As a Cistercian custom, the church's painting of the high altar illustrates the Assumption of the Blessed Virgin Mary.

The first side altar was erected in honour of Bernard of Clairvaux (1090–1153) In the painting the crucified Christ is bending down towards St. Bernard, who is contemplating the passion of the Savior. The sides of the altar has sculptures of angels holding the “arma Christi”. The oval middle-picture depicts the Pieta and the reliefs portray Saint Peter and Mary Magdalene.

The second side altar commemorates Gotthard of Hildesheim (960–1038), patron saint of the church. The painting illustrates one of the saint's miracles. On the sides of the altar are sculptures of Saint Barbara and St. Catherine of Alexandria. The oval picture shows St. Sebastian and St. Roch, and the reliefs represent St. Margaret of Hungary and St. Dorothea.

Records from a data source:

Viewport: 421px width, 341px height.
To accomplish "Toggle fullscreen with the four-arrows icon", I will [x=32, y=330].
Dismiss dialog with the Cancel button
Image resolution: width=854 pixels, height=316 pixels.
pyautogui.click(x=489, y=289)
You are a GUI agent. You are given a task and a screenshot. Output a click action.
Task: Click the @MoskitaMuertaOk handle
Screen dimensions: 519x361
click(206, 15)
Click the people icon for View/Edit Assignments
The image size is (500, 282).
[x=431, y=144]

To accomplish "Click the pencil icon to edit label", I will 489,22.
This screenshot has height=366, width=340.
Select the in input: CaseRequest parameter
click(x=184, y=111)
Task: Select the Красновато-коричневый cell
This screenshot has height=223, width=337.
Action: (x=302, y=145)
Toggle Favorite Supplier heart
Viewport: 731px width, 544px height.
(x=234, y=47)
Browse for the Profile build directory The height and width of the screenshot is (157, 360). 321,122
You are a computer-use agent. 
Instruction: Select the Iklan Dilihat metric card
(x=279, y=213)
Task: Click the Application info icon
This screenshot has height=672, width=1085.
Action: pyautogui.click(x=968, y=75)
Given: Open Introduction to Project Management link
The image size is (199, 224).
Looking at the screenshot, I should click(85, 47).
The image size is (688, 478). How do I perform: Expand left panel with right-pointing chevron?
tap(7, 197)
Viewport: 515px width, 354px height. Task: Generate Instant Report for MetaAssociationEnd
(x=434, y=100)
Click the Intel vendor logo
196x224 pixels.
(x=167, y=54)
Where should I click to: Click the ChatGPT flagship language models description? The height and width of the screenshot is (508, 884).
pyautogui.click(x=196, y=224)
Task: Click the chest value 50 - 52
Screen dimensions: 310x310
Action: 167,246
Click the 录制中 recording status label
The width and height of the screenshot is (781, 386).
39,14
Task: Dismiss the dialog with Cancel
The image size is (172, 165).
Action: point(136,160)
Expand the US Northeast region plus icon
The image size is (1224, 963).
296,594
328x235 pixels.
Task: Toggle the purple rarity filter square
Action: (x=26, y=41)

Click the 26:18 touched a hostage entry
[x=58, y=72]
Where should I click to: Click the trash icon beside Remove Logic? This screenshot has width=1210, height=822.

YOUR OBJECTIVE: Rewrite the stretch from "The first side" through "and Mary Magdalene." in the passage on the church's altars, substituting "cherubs" for "angels".

SOLUTION TO THE PROBLEM:
The first side altar was erected in honour of Bernard of Clairvaux (1090–1153) In the painting the crucified Christ is bending down towards St. Bernard, who is contemplating the passion of the Savior. The sides of the altar has sculptures of cherubs holding the “arma Christi”. The oval middle-picture depicts the Pieta and the reliefs portray Saint Peter and Mary Magdalene.